Langton turned to Smallwood: "If you have a spark of manhood left in you, tell Mr. Vane what I have said is true. You have nothing to gain by silence now."

"Yes, it's all true," answered Smallwood, in a subdued voice. "I haven't a mother or sister, living—they died years ago. I had lost heavily on the turf, and I took the money. When I knew that you had discovered the loss of a small part of it, I planned to involve Langton by getting him to return it and then charging him with the theft of the whole. But I hadn't had enough—and to-night you showed me the money in the safe there—and—and—"

He stopped abruptly. A circle of light from a policeman's lantern had spread itself on the blind. Mr. Vane staggered across to the window and called the constable.
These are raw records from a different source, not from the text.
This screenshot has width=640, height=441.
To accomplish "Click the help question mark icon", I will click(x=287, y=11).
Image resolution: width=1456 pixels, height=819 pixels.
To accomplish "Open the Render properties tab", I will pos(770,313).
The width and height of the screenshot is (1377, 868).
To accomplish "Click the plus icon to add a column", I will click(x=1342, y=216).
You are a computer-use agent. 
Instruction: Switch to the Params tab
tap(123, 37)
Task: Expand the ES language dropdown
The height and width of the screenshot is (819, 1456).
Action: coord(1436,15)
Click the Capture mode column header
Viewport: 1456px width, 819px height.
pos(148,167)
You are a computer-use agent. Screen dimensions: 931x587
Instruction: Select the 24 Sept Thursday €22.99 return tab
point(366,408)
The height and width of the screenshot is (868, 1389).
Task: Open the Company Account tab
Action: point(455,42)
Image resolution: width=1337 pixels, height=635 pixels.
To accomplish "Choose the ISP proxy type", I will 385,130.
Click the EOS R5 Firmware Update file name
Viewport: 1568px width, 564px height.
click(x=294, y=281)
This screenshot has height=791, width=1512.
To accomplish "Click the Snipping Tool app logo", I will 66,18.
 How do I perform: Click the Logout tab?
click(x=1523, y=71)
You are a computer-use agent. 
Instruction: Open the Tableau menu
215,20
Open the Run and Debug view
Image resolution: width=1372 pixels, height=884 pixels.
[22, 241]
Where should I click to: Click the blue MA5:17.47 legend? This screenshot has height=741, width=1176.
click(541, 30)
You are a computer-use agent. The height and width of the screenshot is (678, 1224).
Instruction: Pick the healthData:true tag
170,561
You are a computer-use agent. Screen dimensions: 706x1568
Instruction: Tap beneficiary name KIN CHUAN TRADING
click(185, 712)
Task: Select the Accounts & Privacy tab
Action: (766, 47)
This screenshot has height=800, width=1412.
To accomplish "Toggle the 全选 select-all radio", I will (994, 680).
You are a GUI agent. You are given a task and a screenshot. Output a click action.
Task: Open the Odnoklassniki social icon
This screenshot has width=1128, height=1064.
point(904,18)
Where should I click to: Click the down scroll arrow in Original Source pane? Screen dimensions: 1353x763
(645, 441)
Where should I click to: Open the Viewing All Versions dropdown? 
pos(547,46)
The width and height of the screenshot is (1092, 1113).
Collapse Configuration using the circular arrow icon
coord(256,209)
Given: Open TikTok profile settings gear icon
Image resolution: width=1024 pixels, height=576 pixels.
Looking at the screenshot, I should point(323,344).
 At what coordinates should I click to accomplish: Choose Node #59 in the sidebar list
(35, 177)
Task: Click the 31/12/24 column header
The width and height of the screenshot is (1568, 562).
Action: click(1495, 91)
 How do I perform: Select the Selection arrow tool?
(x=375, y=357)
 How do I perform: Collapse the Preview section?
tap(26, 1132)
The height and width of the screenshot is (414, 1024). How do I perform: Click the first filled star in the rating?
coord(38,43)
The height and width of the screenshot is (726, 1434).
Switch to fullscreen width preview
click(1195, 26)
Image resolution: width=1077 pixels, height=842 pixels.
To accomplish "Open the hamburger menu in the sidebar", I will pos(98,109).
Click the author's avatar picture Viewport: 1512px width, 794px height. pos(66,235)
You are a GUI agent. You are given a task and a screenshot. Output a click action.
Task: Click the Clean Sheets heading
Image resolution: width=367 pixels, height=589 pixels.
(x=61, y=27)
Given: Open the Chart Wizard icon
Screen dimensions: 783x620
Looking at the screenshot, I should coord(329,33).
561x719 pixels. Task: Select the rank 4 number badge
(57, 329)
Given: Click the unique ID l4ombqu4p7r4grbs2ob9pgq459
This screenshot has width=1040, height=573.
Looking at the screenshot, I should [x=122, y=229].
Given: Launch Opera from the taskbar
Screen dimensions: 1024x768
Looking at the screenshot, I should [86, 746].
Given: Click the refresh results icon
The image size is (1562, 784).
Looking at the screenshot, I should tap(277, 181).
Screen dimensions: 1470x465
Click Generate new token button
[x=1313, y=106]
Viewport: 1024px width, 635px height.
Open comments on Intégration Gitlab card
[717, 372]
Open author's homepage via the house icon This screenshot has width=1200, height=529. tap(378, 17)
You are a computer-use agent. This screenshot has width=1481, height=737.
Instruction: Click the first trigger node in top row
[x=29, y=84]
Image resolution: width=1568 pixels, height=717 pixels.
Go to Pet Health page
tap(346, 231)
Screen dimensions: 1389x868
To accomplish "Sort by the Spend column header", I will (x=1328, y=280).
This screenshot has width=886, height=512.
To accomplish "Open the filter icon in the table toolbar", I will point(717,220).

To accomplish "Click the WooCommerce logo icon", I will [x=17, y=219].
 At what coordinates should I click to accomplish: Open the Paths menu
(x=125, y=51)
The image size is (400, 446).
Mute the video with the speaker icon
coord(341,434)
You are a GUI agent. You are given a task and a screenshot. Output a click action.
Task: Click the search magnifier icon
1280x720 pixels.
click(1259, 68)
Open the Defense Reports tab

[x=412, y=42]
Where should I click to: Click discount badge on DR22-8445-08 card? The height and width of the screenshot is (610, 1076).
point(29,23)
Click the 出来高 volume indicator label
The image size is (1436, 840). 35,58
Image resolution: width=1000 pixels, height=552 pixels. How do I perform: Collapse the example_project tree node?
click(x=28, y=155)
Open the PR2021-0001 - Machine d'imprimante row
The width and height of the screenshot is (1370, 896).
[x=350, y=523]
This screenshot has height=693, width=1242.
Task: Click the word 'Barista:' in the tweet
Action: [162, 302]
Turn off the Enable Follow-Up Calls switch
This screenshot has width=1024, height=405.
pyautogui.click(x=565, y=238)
TWO hours later, in the same room, a very different scene was being enacted. Langton, with Marion's hand in his, stood | before Sir. Vane.

"I hope you have forgiven me, sir, for not telling you what you asked me?"

"Arthur, my boy," replied Mr. Vane, in a voice that shook with emotion, "it is you who have to forgive me. I should have known you better. I should have followed Marion's example and trusted you in spite of everything."

Langton bent down and kissed the girl at his side. Then he turned to Mr. Vane.

"It was worth it all," he said, "to learn what her love and trust in me really meant."